しくじったなぁ。その日は仕事を休んだので、手帳を持って来なかったのだ。
仕事の予定がわからないので、いつにしたらいいのか迷っていると、技師さんが、
「あのぉ…。yukariさんは10月×日の9時から予約されています。その日の9時半は空いていますけど。そこにしますか?」と言ってくれたので驚いた。見かけによらず、粋な計らいをしてくれる人なのだね。

「へぇ、そうなんですか。じゃぁ、その日に予約をお願いします」
そう答えたら「では取っておきます」と技師さんは表情をやわらげ、
「その直前に、耳鳴りの学会がありますので、何かいい情報をお伝えすることができるかも知れませんし」と言い添えてくれた。根は親切な人なんだなあ。
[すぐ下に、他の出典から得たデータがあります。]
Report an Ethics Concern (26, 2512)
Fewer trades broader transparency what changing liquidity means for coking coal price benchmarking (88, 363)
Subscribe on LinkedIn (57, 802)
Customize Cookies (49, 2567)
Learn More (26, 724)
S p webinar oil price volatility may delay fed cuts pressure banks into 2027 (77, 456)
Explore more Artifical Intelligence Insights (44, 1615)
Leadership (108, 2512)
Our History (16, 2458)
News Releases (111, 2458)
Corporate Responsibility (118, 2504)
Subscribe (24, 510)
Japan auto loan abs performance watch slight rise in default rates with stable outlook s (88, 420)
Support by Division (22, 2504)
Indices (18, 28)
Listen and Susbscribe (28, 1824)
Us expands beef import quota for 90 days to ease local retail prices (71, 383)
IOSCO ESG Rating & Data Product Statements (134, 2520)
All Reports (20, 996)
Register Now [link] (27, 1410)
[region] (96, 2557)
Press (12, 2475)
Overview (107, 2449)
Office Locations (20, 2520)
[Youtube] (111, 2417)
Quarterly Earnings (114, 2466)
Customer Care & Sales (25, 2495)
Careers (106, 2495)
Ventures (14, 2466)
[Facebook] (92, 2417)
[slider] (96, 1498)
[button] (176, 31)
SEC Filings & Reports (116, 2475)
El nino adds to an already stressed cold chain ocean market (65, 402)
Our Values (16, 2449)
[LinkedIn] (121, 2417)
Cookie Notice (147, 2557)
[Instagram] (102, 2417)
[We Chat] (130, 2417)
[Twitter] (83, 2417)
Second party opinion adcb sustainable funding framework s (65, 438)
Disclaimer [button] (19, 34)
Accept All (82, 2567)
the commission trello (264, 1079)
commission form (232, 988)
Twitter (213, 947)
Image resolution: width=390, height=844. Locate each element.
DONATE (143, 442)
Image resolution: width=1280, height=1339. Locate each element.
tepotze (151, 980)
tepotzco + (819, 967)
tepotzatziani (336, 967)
たぶん、10月×日も、今日とさして状況は変わっていないものと予想される。
技師さんとは、また軽い会話だけで終わると思うけれど、それも悪くないだろ。
数ヶ月に一度顔を出すことで気分が安らぐし、yukariさんたちとも会えるからね。

廊下に出て、さっそく僕の職場の庶務担当者にメールを送った。
「10月×日は何もなかったですか?」
すぐに返事が来た。
「何もありません」
あぁ、よかった~。


  …………………………………………………………………………


*最近、役所で親しくしている2人の人が耳に異常を訴えて休んでいる。
 ひとりは、突発的難聴と診断され、自宅療養を続けている。
 もうひとりは「ひどい耳鳴り」に襲われ、本人の希望で入院中だ。
 現在、病室でステロイドの点滴を受けているとのことである。
 ステロイドで耳鳴りが治る確率はきわめて低いと言われているが、
 その結果どうなるか、強い関心がある。推移を見守っていきたい。
 

*アナザービートルさんの奥さんが広告で耳鳴りを治す「ナリピタン」
 という薬のことを知って、僕に教えてくださった。いつも気にかけて  
 いただき、ありがたいことです。ただ、「ナリピタン」は試しましたが、
 全然効きませんでした。yukariさんも効かなかったと言っています。
 「ナリピタン」という名前も、「ナリヤマン」に変えたらどうかと、
 僕は小林製薬の宣伝部に提言するため、手紙を書いているところです。